■ **ABOUT THIS EXERCISE**:
If a line in the listing below holds the word "Grape", it counts toward the total; report that total alone.

■ **EXERCISE MATERIALS**:
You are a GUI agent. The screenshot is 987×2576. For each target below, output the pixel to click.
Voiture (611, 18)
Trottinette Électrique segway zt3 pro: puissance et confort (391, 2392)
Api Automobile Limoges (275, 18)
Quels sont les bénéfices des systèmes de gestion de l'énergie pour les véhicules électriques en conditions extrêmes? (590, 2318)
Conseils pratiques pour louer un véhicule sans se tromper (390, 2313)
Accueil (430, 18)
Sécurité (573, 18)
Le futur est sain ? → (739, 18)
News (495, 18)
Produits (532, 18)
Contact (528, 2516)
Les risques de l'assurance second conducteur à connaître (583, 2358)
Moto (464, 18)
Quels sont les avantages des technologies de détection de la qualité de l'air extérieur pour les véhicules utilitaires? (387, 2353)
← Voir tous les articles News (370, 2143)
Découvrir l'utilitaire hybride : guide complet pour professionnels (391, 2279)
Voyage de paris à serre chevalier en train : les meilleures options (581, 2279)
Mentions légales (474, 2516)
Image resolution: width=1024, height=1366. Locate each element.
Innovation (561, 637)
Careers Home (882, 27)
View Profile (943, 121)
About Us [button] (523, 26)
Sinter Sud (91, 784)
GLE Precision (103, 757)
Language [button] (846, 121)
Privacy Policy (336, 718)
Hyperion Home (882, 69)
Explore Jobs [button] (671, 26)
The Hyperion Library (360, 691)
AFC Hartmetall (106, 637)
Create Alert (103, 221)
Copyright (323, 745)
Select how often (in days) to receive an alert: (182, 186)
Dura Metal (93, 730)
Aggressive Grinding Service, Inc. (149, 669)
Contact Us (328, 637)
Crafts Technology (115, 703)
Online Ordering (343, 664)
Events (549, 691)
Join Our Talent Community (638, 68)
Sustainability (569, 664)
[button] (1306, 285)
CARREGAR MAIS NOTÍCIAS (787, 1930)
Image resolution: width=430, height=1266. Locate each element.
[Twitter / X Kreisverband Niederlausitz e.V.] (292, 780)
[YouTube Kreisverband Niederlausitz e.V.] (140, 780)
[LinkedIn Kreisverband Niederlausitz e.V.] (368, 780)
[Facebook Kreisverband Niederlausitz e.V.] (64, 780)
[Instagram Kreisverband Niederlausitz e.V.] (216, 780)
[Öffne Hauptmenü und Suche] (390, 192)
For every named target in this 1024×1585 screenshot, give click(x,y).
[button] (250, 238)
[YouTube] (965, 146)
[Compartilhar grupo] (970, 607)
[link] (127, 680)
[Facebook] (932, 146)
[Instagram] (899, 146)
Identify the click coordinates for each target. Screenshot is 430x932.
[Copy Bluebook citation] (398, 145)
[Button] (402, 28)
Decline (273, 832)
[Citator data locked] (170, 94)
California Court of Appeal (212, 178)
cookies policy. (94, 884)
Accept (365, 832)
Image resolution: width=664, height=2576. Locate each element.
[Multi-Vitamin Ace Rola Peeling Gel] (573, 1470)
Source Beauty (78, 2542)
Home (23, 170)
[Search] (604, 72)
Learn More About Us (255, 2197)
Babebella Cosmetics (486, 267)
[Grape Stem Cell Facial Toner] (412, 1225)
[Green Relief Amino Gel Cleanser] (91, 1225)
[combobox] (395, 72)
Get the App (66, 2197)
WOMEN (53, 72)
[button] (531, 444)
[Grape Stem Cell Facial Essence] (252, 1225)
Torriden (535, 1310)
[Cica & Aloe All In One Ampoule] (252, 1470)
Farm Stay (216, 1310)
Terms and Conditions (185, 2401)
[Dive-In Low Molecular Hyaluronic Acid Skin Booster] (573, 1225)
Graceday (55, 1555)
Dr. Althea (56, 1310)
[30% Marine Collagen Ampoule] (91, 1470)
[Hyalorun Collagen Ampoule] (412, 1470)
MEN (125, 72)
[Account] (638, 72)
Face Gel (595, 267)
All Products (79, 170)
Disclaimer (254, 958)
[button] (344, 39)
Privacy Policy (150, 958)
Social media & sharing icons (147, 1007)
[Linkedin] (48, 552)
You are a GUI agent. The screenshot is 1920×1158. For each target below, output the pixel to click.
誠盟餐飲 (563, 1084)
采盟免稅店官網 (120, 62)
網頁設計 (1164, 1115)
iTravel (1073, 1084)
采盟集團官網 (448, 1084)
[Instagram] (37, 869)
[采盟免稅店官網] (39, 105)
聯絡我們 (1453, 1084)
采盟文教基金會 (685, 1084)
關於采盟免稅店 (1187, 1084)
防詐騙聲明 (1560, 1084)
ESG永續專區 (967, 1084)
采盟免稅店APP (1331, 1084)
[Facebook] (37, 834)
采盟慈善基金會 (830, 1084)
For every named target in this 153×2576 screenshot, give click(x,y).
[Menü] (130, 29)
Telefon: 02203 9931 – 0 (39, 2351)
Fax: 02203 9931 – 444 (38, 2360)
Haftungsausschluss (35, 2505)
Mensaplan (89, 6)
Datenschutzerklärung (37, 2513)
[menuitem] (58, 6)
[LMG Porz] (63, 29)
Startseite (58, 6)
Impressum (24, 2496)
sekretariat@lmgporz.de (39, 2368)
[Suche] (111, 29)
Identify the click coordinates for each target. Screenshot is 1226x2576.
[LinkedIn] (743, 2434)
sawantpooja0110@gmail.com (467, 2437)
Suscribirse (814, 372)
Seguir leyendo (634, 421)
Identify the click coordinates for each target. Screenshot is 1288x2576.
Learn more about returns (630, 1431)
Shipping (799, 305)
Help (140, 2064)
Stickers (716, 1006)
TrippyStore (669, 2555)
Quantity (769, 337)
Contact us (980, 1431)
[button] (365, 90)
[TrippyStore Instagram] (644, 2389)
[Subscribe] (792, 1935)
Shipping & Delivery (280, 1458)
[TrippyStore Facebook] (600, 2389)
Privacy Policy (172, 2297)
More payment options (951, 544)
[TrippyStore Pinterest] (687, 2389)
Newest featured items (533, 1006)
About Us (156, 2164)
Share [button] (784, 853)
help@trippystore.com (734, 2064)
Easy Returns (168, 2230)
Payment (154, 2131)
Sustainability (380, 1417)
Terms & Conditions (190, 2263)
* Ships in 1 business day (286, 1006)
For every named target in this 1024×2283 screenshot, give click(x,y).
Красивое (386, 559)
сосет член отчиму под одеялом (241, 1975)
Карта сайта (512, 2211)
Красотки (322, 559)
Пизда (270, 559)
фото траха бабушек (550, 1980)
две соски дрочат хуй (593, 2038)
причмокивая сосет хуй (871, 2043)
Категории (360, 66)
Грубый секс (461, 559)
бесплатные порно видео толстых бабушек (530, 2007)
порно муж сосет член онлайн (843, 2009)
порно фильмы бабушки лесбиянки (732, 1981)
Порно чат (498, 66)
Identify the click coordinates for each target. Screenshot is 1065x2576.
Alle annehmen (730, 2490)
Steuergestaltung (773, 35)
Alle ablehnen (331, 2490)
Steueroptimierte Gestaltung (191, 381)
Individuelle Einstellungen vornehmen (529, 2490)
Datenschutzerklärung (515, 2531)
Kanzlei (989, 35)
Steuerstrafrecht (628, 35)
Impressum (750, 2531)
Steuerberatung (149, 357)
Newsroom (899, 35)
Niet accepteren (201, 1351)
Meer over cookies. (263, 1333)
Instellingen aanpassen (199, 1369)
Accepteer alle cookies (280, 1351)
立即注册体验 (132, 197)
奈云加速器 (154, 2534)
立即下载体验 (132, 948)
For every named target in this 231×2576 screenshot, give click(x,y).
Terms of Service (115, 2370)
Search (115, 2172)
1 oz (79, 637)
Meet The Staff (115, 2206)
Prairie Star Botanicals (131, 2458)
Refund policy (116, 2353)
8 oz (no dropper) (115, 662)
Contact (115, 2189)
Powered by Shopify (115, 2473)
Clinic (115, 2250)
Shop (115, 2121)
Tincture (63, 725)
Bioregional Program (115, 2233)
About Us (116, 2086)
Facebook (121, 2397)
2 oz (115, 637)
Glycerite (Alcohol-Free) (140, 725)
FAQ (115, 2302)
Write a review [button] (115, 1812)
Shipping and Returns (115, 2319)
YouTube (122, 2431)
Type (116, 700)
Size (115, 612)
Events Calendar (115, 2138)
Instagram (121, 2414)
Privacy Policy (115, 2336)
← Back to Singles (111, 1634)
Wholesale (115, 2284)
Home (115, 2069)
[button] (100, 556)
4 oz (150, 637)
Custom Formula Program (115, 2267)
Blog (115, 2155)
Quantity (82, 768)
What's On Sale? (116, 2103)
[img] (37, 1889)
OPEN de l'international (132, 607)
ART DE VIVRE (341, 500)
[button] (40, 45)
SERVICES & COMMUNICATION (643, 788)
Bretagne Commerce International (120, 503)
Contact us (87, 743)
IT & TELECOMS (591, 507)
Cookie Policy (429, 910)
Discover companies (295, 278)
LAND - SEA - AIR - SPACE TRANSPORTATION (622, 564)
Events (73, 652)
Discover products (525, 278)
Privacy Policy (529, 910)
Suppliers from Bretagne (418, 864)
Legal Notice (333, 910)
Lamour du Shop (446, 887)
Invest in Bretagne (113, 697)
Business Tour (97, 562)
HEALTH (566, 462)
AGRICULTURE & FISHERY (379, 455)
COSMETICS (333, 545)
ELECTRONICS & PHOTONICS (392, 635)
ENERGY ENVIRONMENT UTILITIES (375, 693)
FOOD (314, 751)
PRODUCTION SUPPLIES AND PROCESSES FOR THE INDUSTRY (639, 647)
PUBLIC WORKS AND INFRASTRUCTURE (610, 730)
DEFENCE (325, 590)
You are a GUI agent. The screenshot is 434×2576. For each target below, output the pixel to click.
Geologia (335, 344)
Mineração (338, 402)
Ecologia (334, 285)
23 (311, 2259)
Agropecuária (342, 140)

■ **THE COMPLETED TASK**:
2